Six Democratic 2020 presidential candidates have publicly announced their support for some type of sex work decriminalization, but one of those candidates now admits he does not have an answer to the question of how to define the difference between sex work and sex “trafficking.” Vermont Senator Bernie Sanders was asked the question twice at a campaign stop in Nevada on Saturday, according to a CNN report—both times simply declining to give a clear answer.
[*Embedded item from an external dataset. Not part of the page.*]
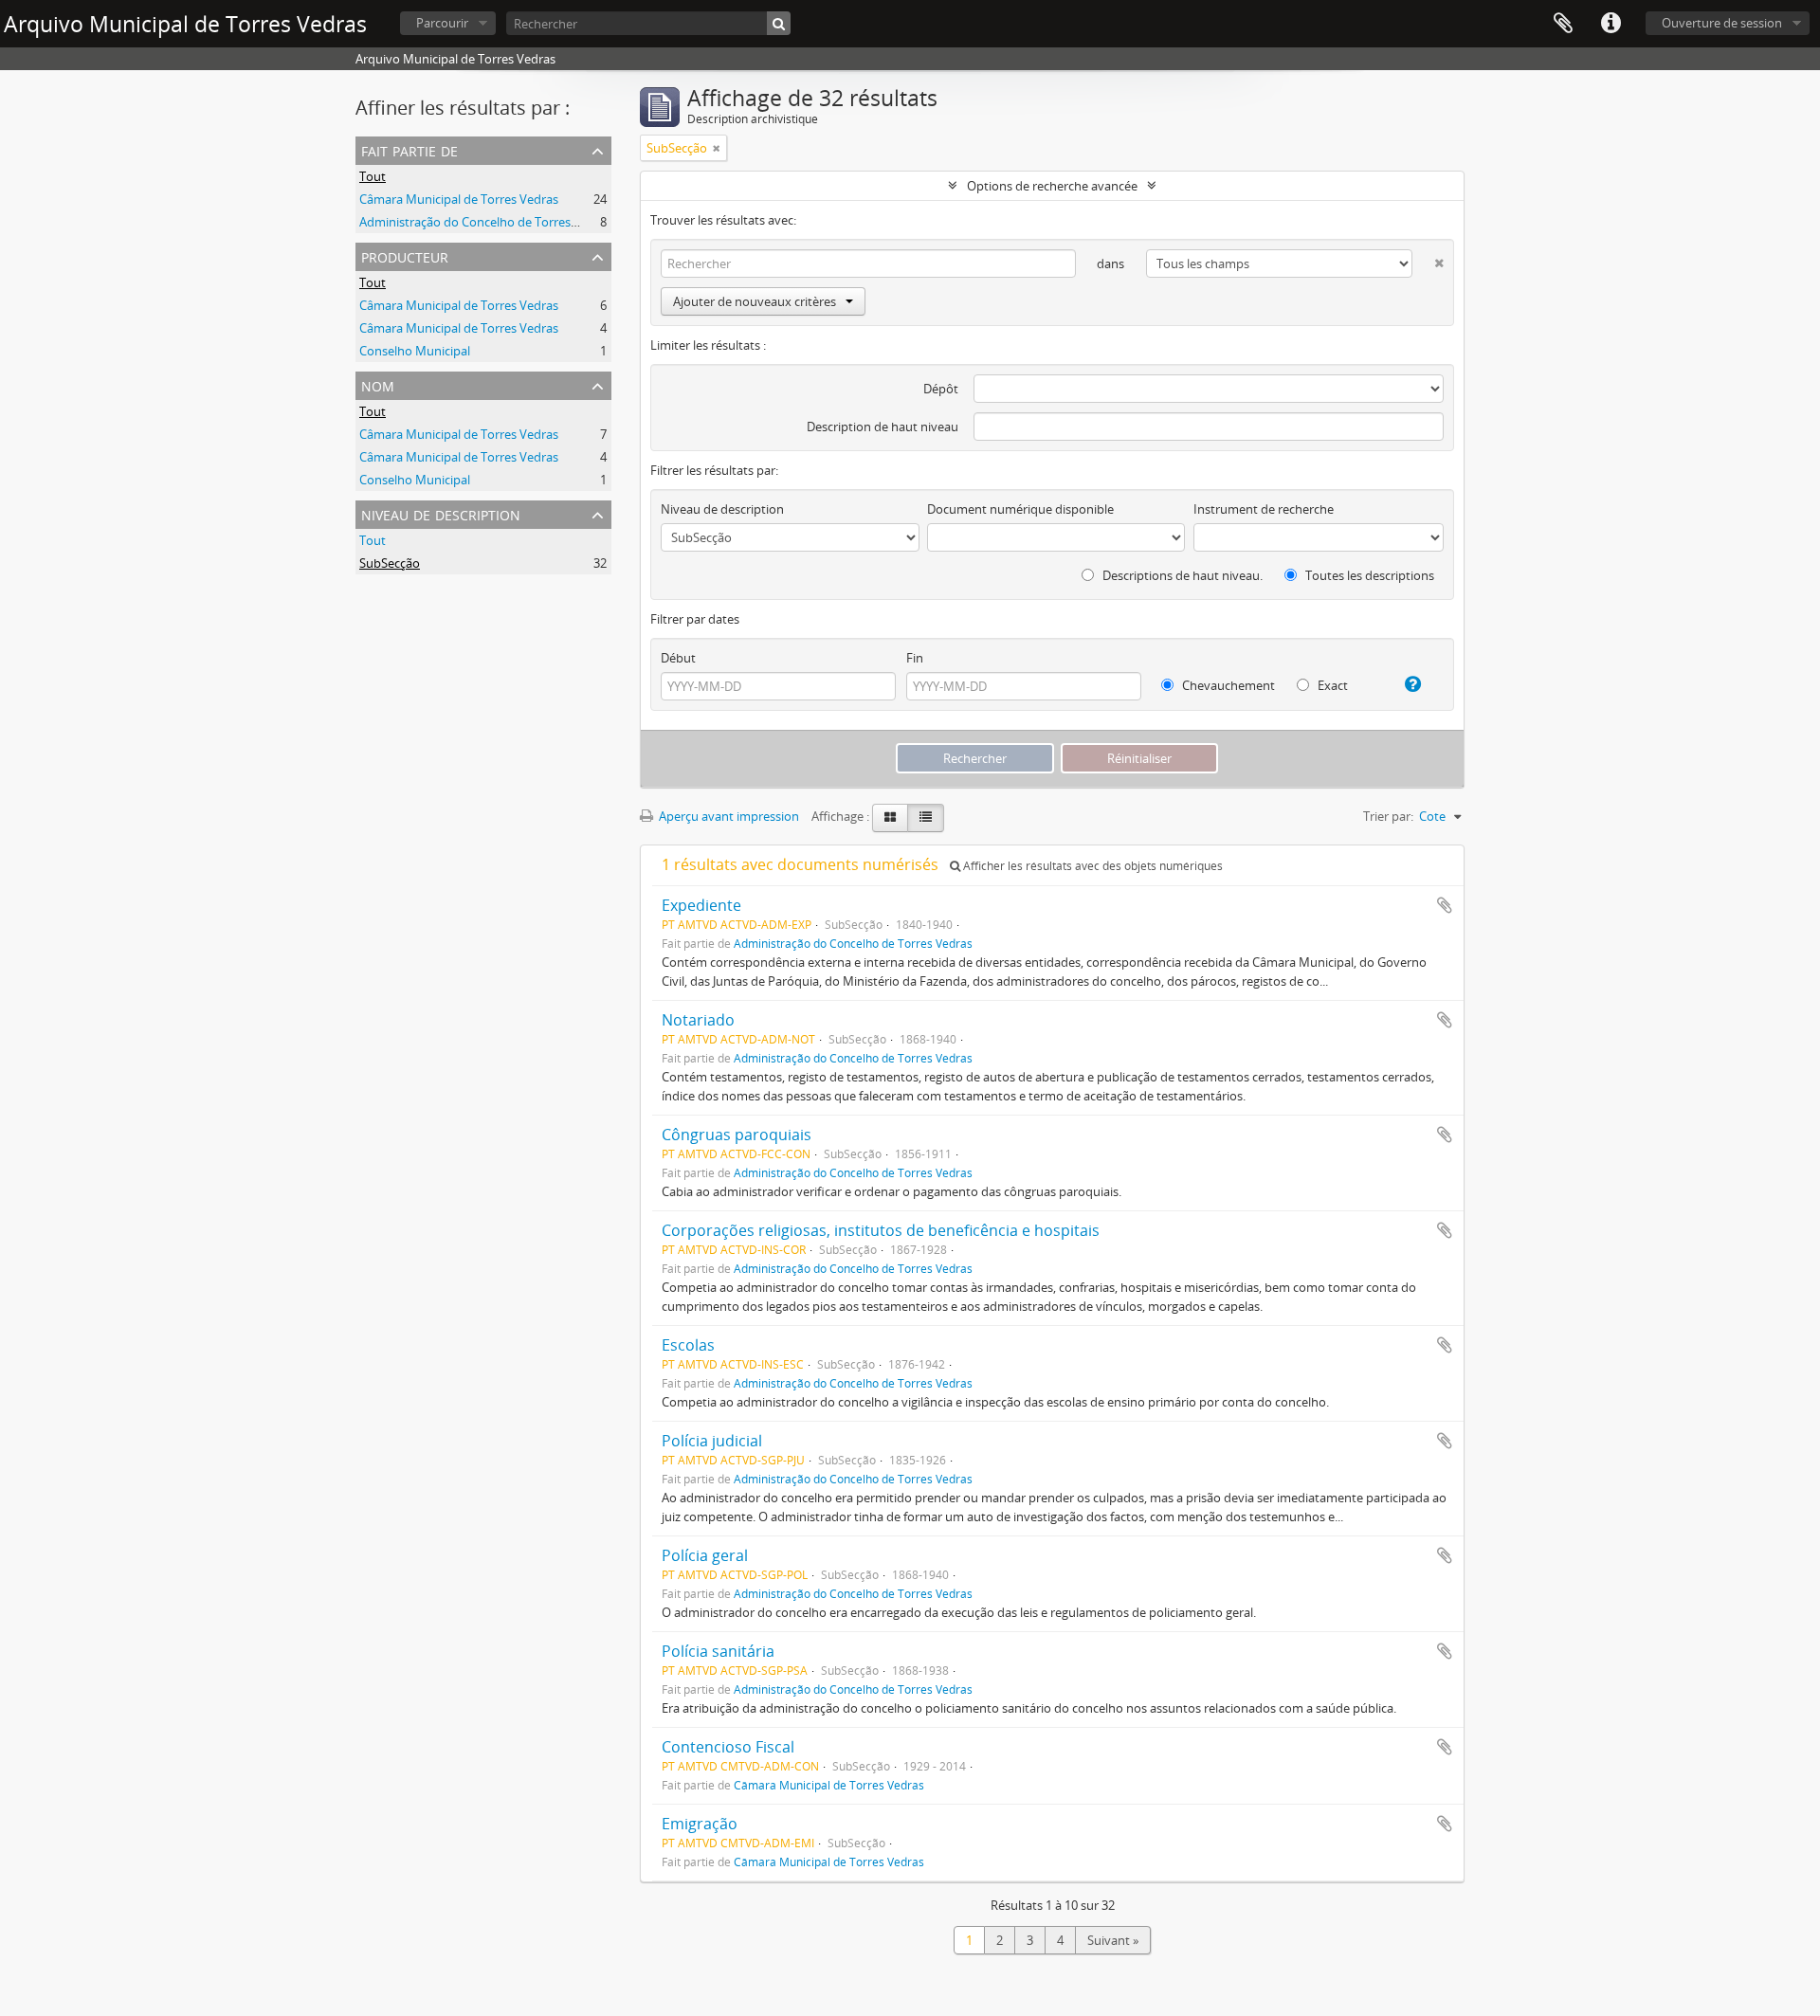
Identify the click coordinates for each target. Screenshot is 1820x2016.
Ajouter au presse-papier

After initially stating earlier this week that his position on sex work decriminalization was “a good question” for which he had no answer, Sanders three weeks ago became just the sixth in the field of 24 Democratic candidates to state his support for decriminalization, as AVN.com reported, following Massachusetts Senator Elizabeth Warren by just hours.
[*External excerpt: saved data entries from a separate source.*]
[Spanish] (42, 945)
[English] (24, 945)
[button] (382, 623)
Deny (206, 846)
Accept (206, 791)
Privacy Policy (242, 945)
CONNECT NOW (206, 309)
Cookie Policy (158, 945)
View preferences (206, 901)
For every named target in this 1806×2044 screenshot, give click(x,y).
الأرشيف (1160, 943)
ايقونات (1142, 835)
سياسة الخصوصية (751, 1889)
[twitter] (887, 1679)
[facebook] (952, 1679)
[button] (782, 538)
California Senator Kamala Harris and New Jersey Senator Cory Booker earlier declared their support for decriminalization, as AVN.com reported.
The other two candidates to take a pro-decriminalization stance are Hawaii congressional rep Tulsi Gabbard, who is currently polling at 1.1 percent in an average of all polls compiled by Real Clear Politics, and 89-year-old former Alaska Senator Mike Gravel, whose poll numbers appear to be somewhere below 0.1 percent.
Sanders was appearing July 6 in Nevada, the only current state in which sex work is legal in some counties, under specific conditions. He was asked by an audience member, “How are you going to proceed with not conflating sex work with human trafficking?” according to The Nevada Independent. He was also asked about the FOSTA/SESTA law that took effect last year, supposedly designed to curb online sex trafficking.
But as AVN.com has covered, sex workers say that the FOSTA law has made their occupations both less financially adequate, and more dangerous. Like all of the current members of the Senate or House now running for president, Sanders voted in favor of FOSTA/SESTA last year.
“The answer is we’re going to take a hard look at it, but I’m not going to give you a definitive answer now,” Sanders answered when pressed on the question, after taking a pass the first time it was asked. “It’s a complicated issue but there are two sides to it and I promise you we will take a hard look at it.”
Sanders added that, “what you don’t want, and I don’t want, is an increase in sex trafficking.”
In a later interview with the Nevada Independent, Sanders said that he had been “busy running around the country,” and therefore had not had the time to “study” the issue of how sex work differs from sex trafficking.